福永武彦研究『夢のように』(C)1998 Yuichi Toyokura


〜灰市(仮) 二頁目〜

 それはもう十年の昔になる。そのとき僕は大学生で、卒業論文を書くために、ひと夏をその町の旧家で過ごした。もちろん初めからそんな遠くの、一度も行ったことのない町なんかに出かけていくつもりはなく、安くて静かで勉強のできそうな旅館さえ見つかれば何処でもよかったのだが、それがそう簡単には見つからなかった。そこにたまたま叔母がその町の話をして、知り合いの家があるからと紹介してくれた。ふだんからとても優しかった叔母の言うことなので、僕は喜んで出かけたものだった。

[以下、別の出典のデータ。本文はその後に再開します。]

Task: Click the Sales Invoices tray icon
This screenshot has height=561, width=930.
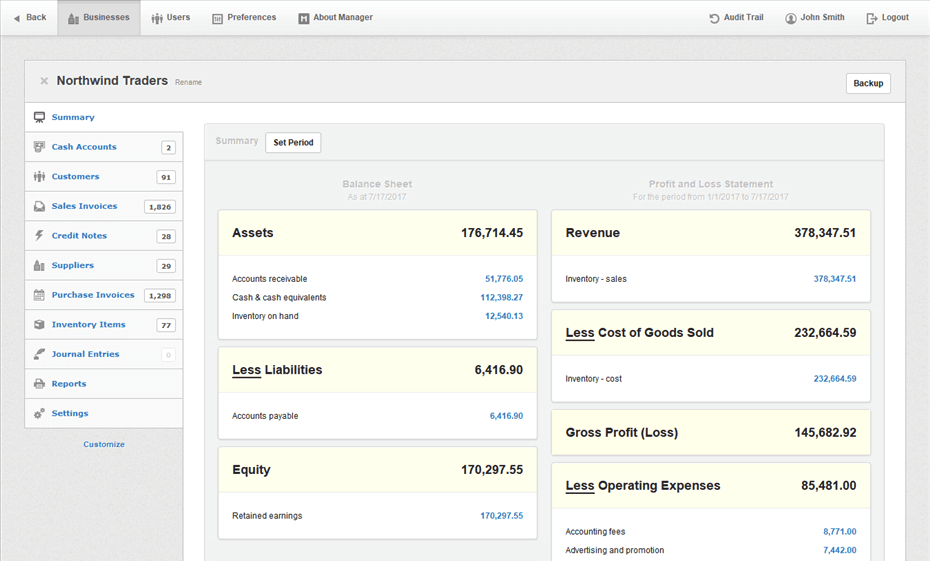Action: point(39,207)
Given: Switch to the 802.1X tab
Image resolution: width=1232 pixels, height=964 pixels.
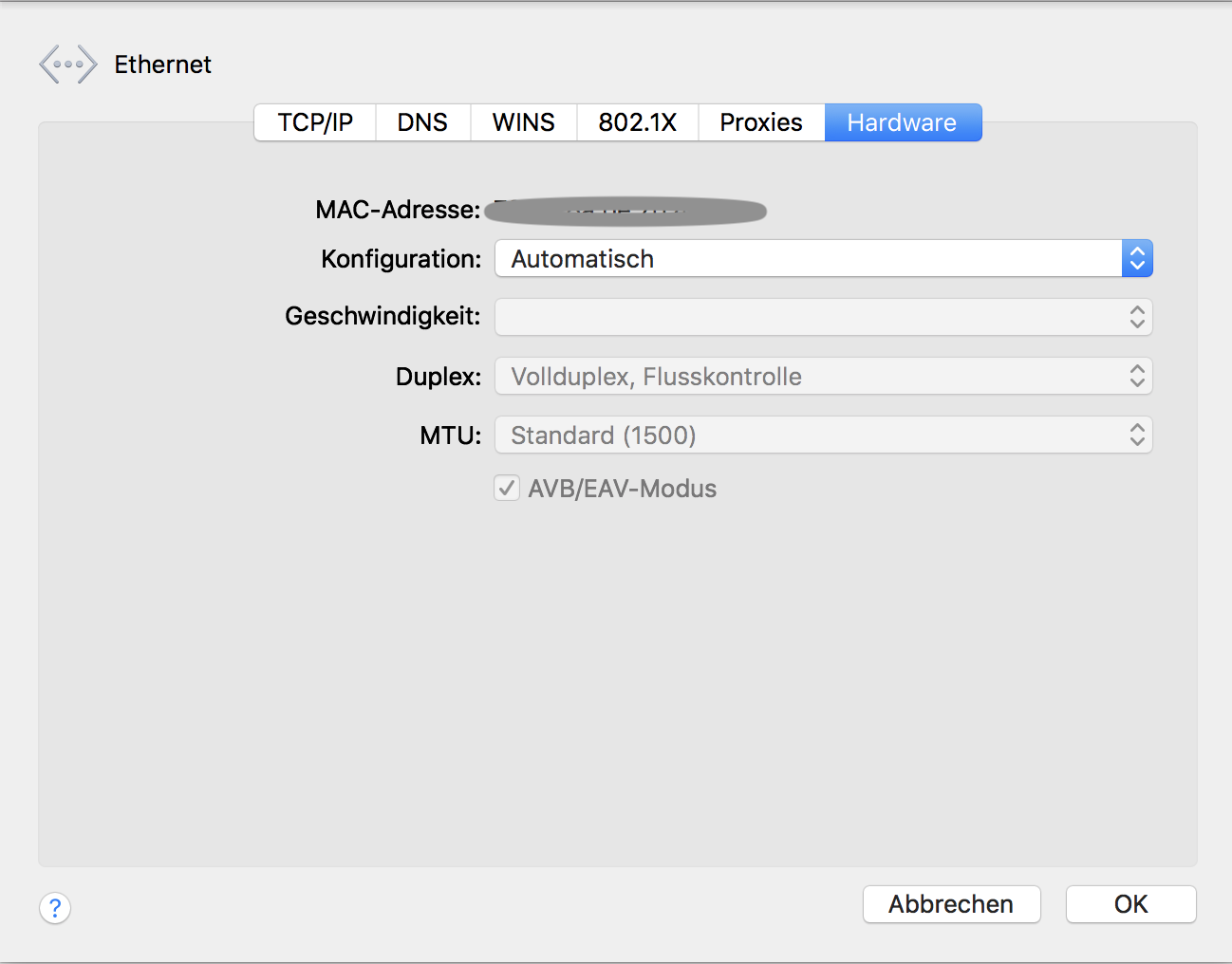Looking at the screenshot, I should pyautogui.click(x=637, y=121).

しかしそんなことも僕は忘れていた。青春というものは何と早く過ぎ去り記憶を消し去ってしまうものか。毎日忙しいが口癖のようになれば、そういちいち昔のことを思い出す必要もなく暇もないのだ。僕がたまたまつけたテレビを見て、その町で放火で捕まった警官のことを知らなければ、僕は今更こんな古びた記憶を探りさえもしなかっただろう。僕はテレビを見ながら、僕がその町で知り合った人たちのことを思い、あの町も今回は隠しきれないだろうと思った。それとも年老いた警官は固く口を閉ざしつづけるだろうか。僕は、あの日に見た、炎に照らされている警官の横顔を思い浮かべていた。